> _Exercise brief_: Rewrite the records from the first line through the line with "click(x=410, y=119)", replacing "dropdown" with "drop-down list" and changing nothing else. Leave out the pictures.

> _Records for the exercise_:
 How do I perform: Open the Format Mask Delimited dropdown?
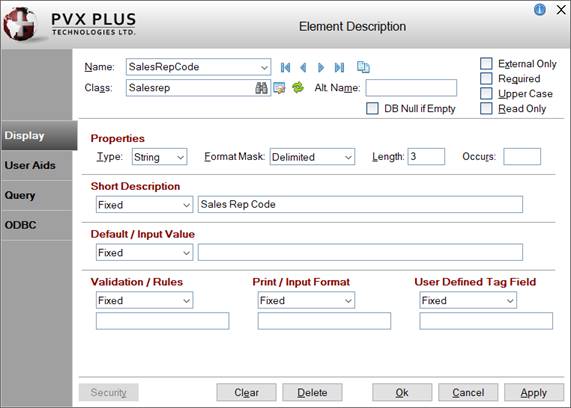(312, 157)
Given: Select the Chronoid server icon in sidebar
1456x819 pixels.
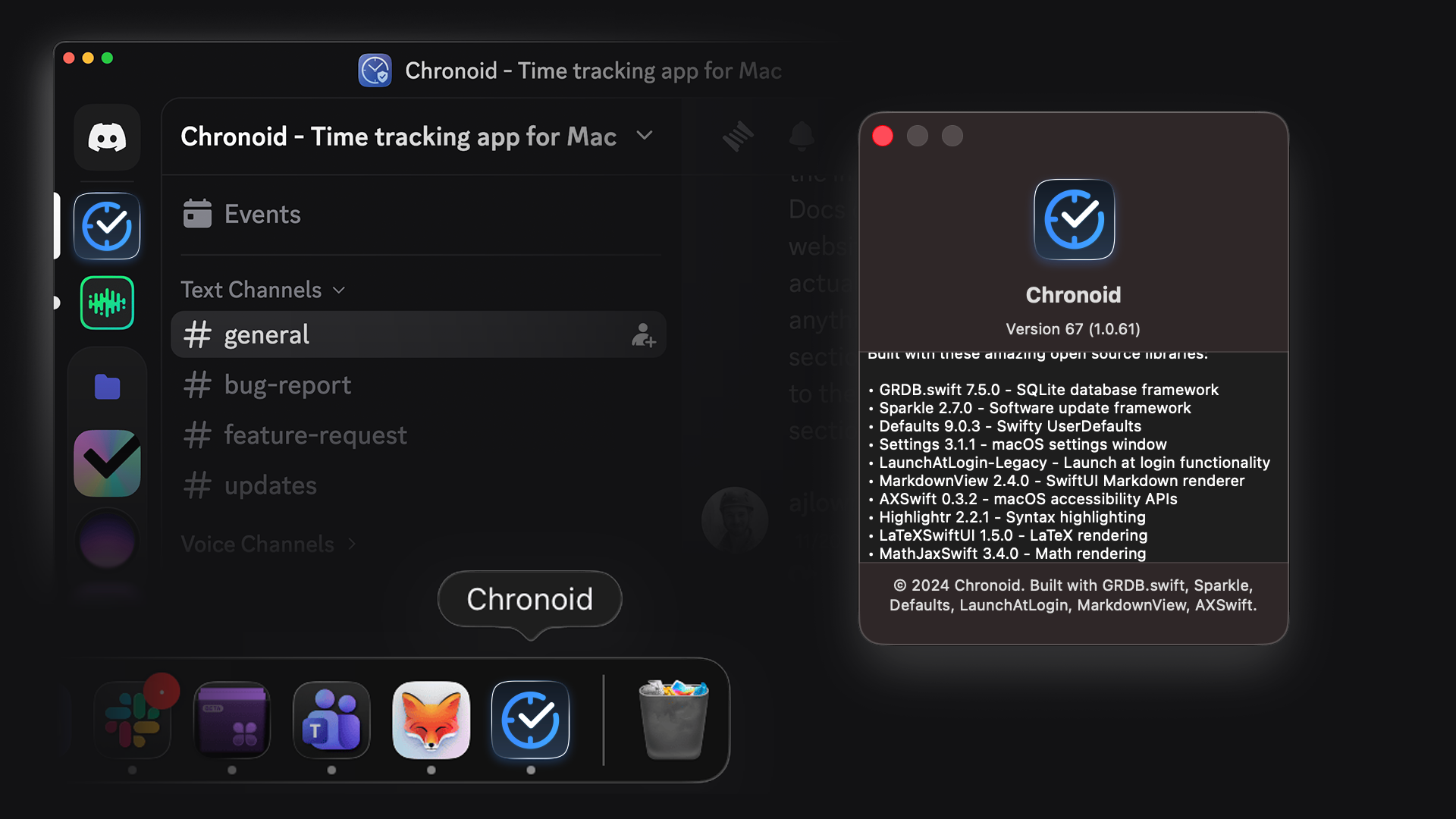Looking at the screenshot, I should [107, 226].
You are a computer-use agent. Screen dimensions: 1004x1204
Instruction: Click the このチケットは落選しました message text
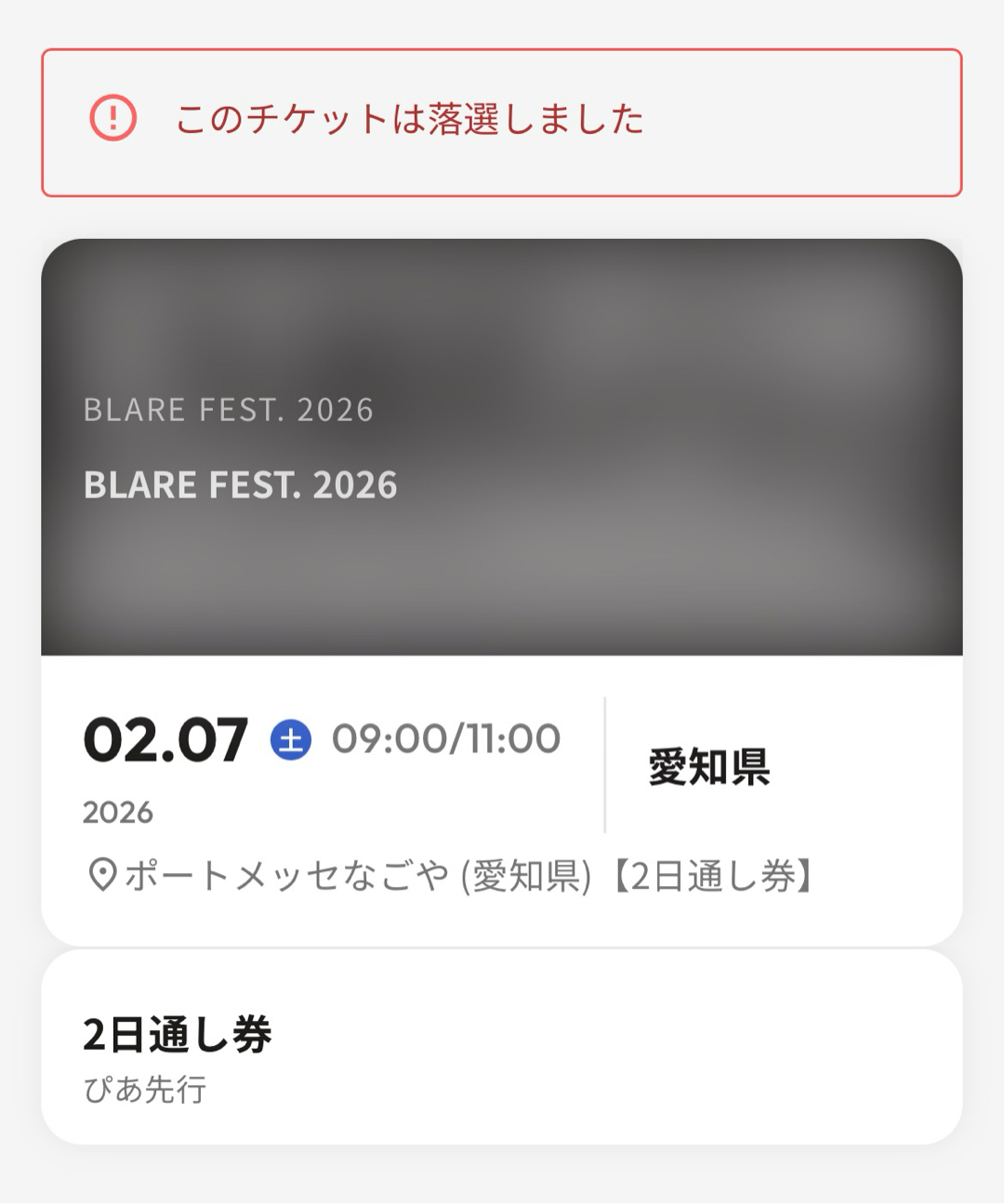click(x=410, y=119)
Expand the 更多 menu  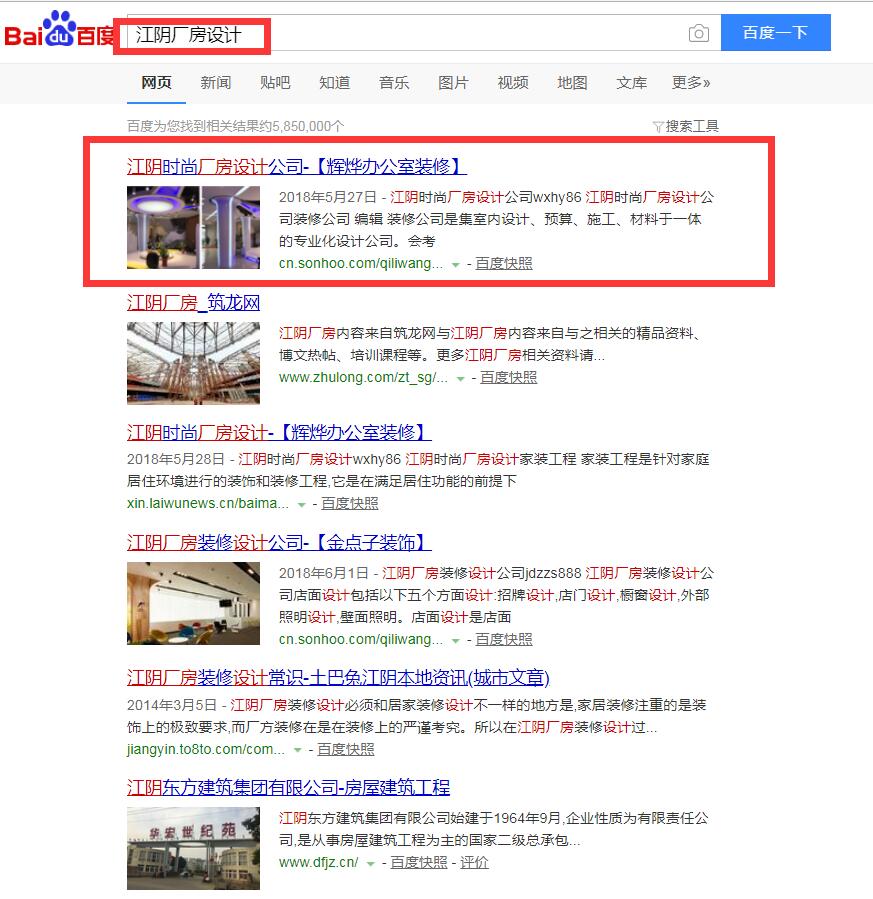691,83
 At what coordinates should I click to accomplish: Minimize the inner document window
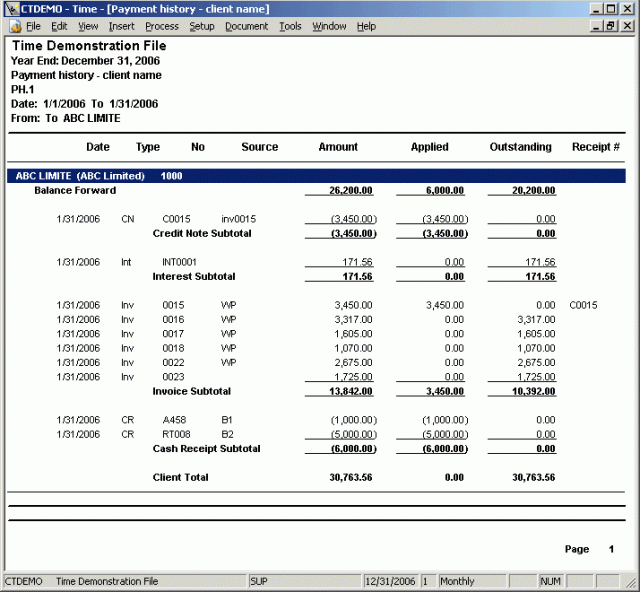pos(596,26)
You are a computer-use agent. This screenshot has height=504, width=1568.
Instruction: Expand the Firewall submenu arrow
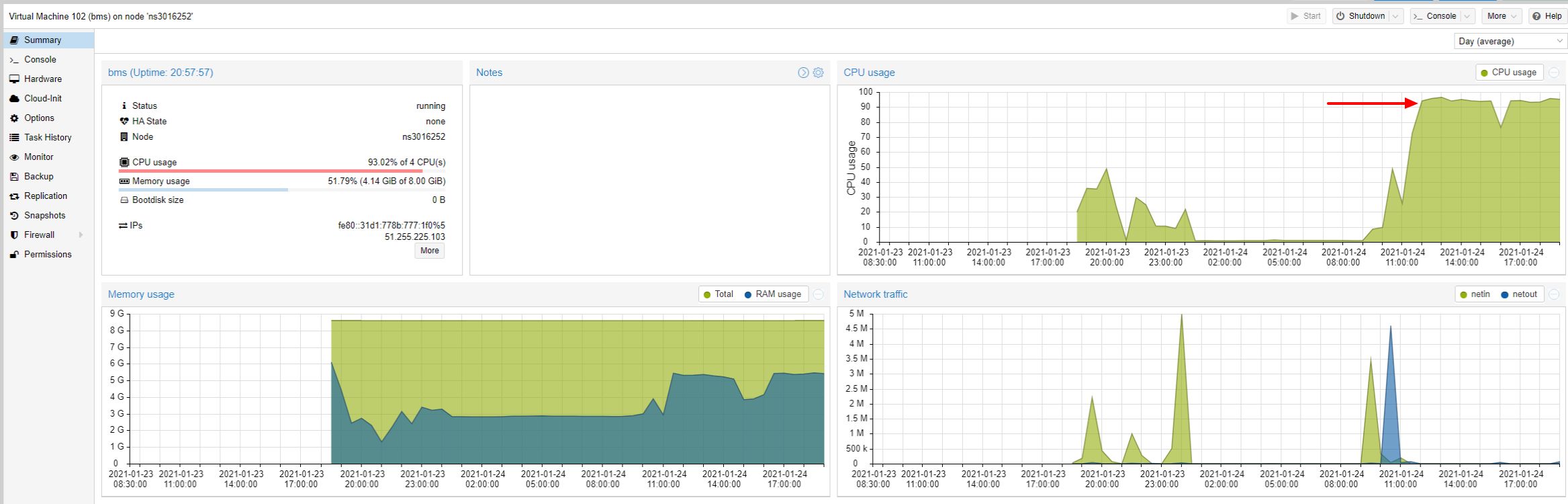click(x=81, y=235)
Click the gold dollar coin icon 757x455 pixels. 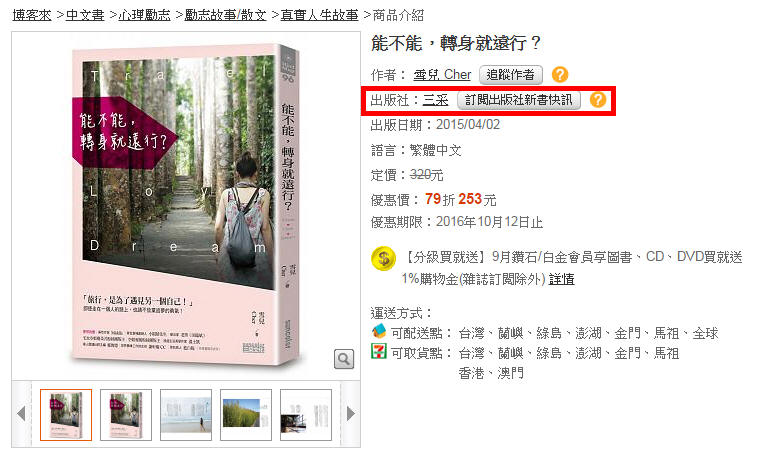click(384, 258)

> _Solution below_:
 How do I perform: Open the Format Mask Delimited drop-down list?
(312, 157)
Given: Select the Chronoid server icon in sidebar
1456x819 pixels.
Looking at the screenshot, I should [107, 226].
You are a computer-use agent. Screen dimensions: 1004x1204
Instruction: Click the このチケットは落選しました message text
click(x=410, y=119)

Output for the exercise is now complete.